Il était quatre heures. La magnificence du paysage sous le souffle du vent plus calme qui ridait à peine le fleuve et ne tourmentait guère la brousse des vignes ravagées par la vendange, laissait Thérèse indifférente. Au castel des Ravin, dès le vestibule, elle entendit le rire sonore d’Eugénie, la mère de Philippe. Celle-ci, dans son boudoir familier, se divertissait des commérages qu’une amie lui racontait à propos d’un professeur du collège.

Thérèse, si gaie d’ordinaire, se présenta timidement au seuil du boudoir. Les doigts au menton, interloquée par la présence d’une dame qu’elle ne connaissait pas elle ne bougea plus. Eugénie subitement cessa de rire. Pétrifiée de surprise, elle regarda Thérèse, qui semblait près de pleurer, et elle comprit qu’elle allait entendre un mauvais message.

— Tu es seule, petite ! Qu’y a-t-il ?

Elle se dressa d’un sursaut ; Thérèse s’avança d’un élan rapide. Elles s’embrassèrent.

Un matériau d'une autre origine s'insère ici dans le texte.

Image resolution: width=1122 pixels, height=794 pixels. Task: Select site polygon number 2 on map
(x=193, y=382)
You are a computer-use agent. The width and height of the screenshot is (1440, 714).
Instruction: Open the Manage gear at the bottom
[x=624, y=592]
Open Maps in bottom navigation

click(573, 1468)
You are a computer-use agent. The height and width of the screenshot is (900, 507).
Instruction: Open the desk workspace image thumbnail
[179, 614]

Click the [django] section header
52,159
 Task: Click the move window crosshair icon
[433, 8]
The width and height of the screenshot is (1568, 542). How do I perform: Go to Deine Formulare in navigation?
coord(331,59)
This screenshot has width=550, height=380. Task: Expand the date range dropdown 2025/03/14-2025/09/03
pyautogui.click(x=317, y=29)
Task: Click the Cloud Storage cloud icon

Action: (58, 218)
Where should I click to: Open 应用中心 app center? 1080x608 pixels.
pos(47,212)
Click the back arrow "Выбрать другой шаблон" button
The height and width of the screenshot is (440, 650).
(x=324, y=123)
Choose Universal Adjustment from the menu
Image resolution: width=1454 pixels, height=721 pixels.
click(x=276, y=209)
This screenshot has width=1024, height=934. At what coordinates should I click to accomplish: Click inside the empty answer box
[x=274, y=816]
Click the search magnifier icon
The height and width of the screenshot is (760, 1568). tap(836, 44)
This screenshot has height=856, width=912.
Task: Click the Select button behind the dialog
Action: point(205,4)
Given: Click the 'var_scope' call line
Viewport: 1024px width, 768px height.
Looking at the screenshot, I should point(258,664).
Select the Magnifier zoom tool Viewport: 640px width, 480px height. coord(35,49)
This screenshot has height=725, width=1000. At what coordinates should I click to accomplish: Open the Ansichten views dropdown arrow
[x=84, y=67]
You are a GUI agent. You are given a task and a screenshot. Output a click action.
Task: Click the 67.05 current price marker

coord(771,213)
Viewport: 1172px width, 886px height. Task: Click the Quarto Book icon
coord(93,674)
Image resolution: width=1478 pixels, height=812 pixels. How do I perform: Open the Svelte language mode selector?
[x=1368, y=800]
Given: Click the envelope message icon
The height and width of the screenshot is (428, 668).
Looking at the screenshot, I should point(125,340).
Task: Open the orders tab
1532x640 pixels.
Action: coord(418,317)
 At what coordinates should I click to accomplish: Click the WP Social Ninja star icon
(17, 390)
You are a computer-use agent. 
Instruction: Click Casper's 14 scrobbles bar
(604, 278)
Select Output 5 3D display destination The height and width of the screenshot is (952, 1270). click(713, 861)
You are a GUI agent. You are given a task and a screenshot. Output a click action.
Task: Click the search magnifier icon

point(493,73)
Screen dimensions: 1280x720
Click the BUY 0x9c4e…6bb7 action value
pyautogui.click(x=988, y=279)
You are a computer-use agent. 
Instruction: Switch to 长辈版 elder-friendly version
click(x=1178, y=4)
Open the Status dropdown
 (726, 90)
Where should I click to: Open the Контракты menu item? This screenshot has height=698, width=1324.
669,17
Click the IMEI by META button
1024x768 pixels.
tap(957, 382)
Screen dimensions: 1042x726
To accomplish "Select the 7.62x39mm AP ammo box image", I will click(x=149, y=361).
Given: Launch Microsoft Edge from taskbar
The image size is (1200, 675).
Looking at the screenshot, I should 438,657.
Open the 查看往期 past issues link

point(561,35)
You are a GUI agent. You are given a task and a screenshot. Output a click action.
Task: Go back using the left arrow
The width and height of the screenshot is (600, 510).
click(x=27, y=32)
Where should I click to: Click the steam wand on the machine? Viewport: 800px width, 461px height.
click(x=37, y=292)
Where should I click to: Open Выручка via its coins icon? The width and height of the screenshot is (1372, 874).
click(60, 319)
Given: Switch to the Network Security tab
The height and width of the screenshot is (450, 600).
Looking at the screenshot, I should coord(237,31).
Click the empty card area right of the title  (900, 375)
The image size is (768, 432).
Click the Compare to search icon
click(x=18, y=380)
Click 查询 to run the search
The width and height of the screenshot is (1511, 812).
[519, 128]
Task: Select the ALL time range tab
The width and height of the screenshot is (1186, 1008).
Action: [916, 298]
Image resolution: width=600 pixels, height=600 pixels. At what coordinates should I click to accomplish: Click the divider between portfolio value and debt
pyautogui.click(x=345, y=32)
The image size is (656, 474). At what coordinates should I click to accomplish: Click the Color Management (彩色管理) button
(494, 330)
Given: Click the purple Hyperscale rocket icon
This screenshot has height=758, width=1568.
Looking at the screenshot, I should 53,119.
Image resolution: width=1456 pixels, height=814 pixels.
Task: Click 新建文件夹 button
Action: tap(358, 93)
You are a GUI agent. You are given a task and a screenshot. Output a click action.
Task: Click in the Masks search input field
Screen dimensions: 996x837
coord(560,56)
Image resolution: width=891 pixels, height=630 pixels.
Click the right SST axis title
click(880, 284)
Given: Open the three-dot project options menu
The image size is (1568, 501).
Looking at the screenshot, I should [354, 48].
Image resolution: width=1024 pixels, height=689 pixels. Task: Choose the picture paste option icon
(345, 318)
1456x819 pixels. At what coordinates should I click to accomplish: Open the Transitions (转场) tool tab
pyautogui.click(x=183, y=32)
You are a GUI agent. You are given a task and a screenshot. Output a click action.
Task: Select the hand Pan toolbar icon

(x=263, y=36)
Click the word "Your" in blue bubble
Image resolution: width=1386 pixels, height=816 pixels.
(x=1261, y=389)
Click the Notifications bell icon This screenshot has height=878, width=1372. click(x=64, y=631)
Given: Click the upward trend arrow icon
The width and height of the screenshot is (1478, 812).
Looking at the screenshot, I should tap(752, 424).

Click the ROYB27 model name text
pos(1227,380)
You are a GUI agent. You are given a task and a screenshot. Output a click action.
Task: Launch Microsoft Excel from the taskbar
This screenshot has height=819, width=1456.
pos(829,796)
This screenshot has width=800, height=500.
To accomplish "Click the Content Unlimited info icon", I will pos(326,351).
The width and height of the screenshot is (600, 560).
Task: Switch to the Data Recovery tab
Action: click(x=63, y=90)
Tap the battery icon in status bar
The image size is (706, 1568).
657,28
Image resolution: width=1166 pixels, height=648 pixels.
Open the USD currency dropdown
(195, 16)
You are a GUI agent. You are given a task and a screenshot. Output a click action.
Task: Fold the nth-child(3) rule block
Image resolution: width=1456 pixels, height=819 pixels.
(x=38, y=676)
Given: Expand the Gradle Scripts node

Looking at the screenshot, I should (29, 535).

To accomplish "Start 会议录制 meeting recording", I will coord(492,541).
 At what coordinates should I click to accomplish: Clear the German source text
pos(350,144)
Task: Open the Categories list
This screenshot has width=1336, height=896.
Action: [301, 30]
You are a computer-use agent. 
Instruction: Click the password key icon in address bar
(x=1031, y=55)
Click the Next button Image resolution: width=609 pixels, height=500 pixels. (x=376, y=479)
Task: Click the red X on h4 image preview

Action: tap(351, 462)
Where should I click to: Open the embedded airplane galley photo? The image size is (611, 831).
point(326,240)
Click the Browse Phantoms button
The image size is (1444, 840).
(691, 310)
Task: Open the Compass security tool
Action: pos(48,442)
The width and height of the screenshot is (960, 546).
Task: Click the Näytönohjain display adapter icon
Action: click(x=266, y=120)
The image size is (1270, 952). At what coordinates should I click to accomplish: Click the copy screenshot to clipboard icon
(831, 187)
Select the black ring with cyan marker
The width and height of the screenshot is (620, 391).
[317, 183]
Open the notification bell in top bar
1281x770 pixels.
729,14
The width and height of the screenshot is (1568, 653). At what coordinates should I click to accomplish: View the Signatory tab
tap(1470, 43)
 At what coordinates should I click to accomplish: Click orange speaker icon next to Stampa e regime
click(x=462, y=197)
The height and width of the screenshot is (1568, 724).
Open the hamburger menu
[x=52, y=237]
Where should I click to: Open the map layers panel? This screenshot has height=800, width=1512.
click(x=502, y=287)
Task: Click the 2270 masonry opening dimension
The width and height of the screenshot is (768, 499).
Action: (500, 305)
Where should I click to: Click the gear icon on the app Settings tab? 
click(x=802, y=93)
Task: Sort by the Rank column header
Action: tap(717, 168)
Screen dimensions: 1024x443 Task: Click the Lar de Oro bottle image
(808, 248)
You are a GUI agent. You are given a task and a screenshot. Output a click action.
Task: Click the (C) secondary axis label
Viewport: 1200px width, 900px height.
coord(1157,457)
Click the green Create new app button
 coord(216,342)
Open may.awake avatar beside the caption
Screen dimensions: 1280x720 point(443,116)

— Qu’y a-t-il ?… Un malheur ?

— Oh ! oui, un accident bien regrettable.

— À Philippe ?

— On se promenait en bateau, et Philippe est tombé à la mer !

— À la mer !

— Il est sain et sauf. Il repose dans un bon lit, une belle chambre.

— Ô mon Dieu ! Mon Dieu !… Je viens avec toi !…

S’excusant auprès de la dame, son amie, de la triste obligation où elle était d’interrompre leur entretien, Eugénie dit à Thérèse :

— Au lieu d’aller au magasin informer François de cette méchante nouvelle, ce qui nous prendrait trop de temps, je vais lui téléphoner. Ensuite, je monterai à ma chambre… Une minute !

Eugénie se rendit en hâte dans le coin du vestibule où était installé, sous la rampe de l’escalier, derrière un rideau, l’appareil du téléphone. L’appel ne tarda guère. Elle téléphona d’abord à son médecin, puis à son mari. Thérèse, très attentive, ne put percevoir que quelques mots de la dernière conversation, lorsque Eugénie, énervée peut-être, éleva la voix, à son insu : « — Oui, ce ne sera rien. Alors, je dînerai là-bas. Tu viendras m’y rejoindre. Oui, parfait ! À ce soir !… »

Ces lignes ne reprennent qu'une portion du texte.